CareHive data show its system saves money for all concerned parties by solving a problem virtually, rather than the patient going to the emergency room or an urgent care facility, Dixon said.

Personal medical debt is a major issue in the United States. Unpaid medical bills totaled $140 billion in 2020, up from $81 billion in 2016, according to a July report in the Journal of the American Medical Association.

Shifting away from acute care

Another characteristic that differentiates CareHive in the telemedicine world is its ability to help patients with chronic conditions — asthma, congestive heart failure and hypertension, for instance — in addition to acute ailments, Dixon said. CareHive’s system follows up with the patient, perhaps after they’re discharged from the hospital, to ensure the health problem doesn’t become worse.

CareHive’s human navigators and its AI work together to reduce the chances of such patients “falling through the cracks,” Dixon said. CareHive effectively replaces the health care system writ large as the entity patients rely upon for follow-up treatment, he said.

For example, Dixon described a patient who might be suffering from pink eye or a sore throat — both of which would be acute-care conditions. But during the conversation with the clinician, the patient reveals other issues, such as the thyroid medication they are on. But, that thyroid condition “hasn’t been checked in forever.” A typical urgent-care facility process would entail referring the patient back to the primary care physician, “leaving it up to the patient.”

Dixon emphasized, however, that CareHive steps in to help move that situation forward. “We’ll take care of that patient getting a test, connecting with the patient’s primary care physician. Our team will collaborate with the patient’s primary care team to give them a heads-up: here’s what’s coming.”

That also inserts a buffer between patients and providers to reduce the feeling some clinicians have endured during the pandemic of essentially always being on call.

“We wanted to partner with primary care providers, who have been walloped in the pandemic, and lessen their burden,” particularly when so many were on call nights and weekends, Dixon said.

Because CareHive’s telemedicine employs AI, it learns from each patient interaction to prevent unnecessary escalation to the doctor when a nurse could solve the problem, Dixon said. The AI also learns what mode of communication is preferred by patients.

Venture backing

When CareHive was Remedy, it closed a $10 million series A funding round in 2019 led by Austin-based Santé Ventures. That is the total capital the company has raised to date, Dixon said. Santé is a venture capital firm that invests in early-stage medical-technology startups.
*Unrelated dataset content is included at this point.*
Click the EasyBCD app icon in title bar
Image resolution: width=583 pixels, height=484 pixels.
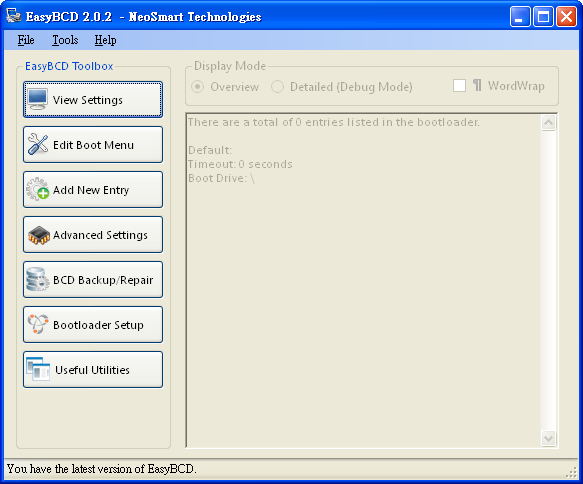pyautogui.click(x=13, y=16)
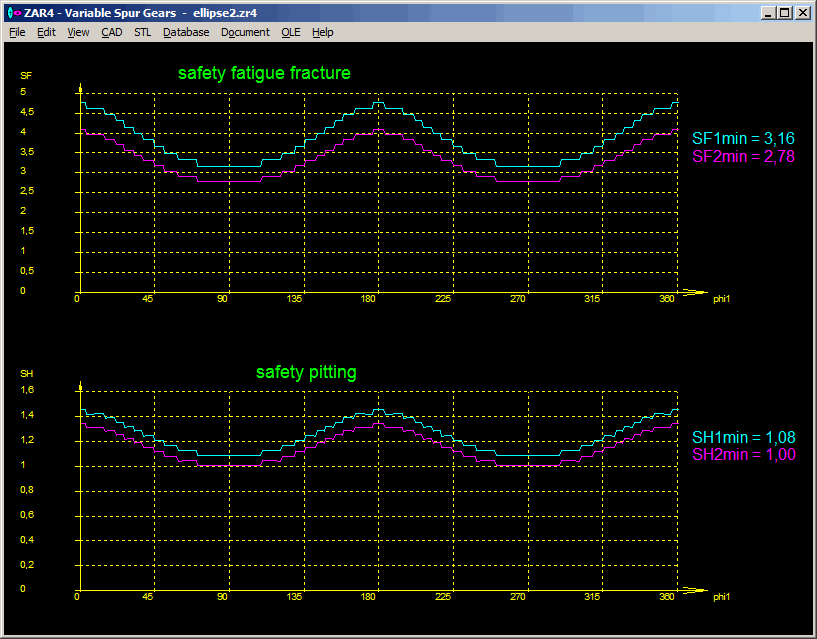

Dixon said that round continues to fund CareHive, and that the company will be raising another round “within a year.” The total of that round remains to be determined, he said. “It depends on the size of our client base.”

The company currently occupies 5,068 square feet at 5901 Vega Ave., where its lease runs until late 2022. Dixon projected the company would be looking for new office space in the next year as it grows, likely between 7,500 square feet and 10,000 square feet.

The CEO said neither he nor his colleagues are focused on an exit. Instead, they’re “in it for the long run” to build CareHive into a company that, over time, can serve providers and patients better, as it continues to gather data.

Other companies that also operate in the increasingly crowded telemedicine space are Austin-based startups Medici Technologies LLC and Wheel Health Inc.